Bahkan, investasi untuk industri baja anti karat dianggap sudah berlebihan dan pemerintah sudah harus fokus mengarahkan investasi ke arah sel baterai.

Untungnya, nikel kelas 2 masih dapat diolah menjadi bahan baku sel baterai dengan menggunakan teknik hidrometalurgi, proses ekstraksi dengan menggunakan larutan. Pemerintah saat ini pun tampaknya tengah mendesain kebijakan baru untuk mendorong pembangunan pabrik hidrometalurgi.

Masalahannya, hidrometalurgi adalah teknik yang investasinya mahal dan cukup sulit diprediksi. Teknik hidrometalurgi juga jauh lebih boros energi dan menghasilkan limbah yang sulit untuk ditangani jika dibandingkan produksi dengan bijih nikel kelas 1, yang banyak ditambang di Rusia, Kanada, dan Australia.

Bagi pemerintah yang menginginkan nol emisi karbon pada 2060, tentunya permasalahan lingkungan dan energi merupakan hal yang sangat penting.

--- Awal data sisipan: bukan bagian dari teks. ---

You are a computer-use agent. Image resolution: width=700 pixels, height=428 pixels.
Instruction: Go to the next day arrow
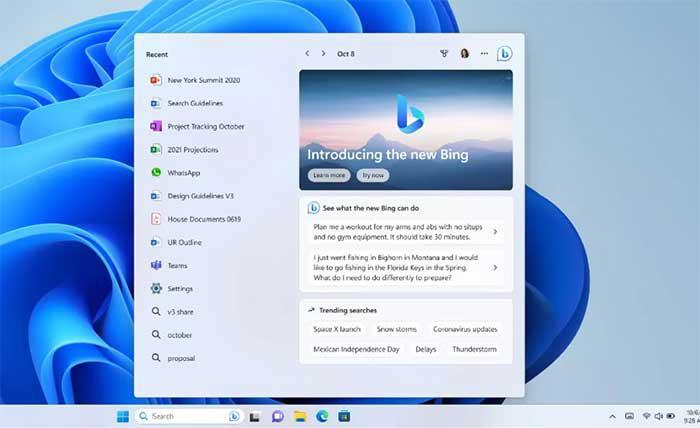point(322,54)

Isu ramah lingkungan di pasar global

Permasalahan lingkungan juga besar kemungkinan akan mempengaruhi investasi dan akses pasar dari negara yang mengedepankan pendekatan lingkungan, sosial, dan tata kelola (ESG). Bahkan sebelum membicarakan pengolahan hidrometalurgi, program hilirisasi nikel di Indonesia masih memiliki berbagai masalah yang terkait dengan ESG.

Hal ini menambah deretan tantangan bagi Indonesia untuk memanfaatkan pasar global. AS dan Uni Eropa adalah dua wilayah yang sangat mempertimbangkan ESG – tidak hanya konsumennya, tapi juga investornya. Padahal, menembus pasar kedua wilayah tersebut juga tak gampang.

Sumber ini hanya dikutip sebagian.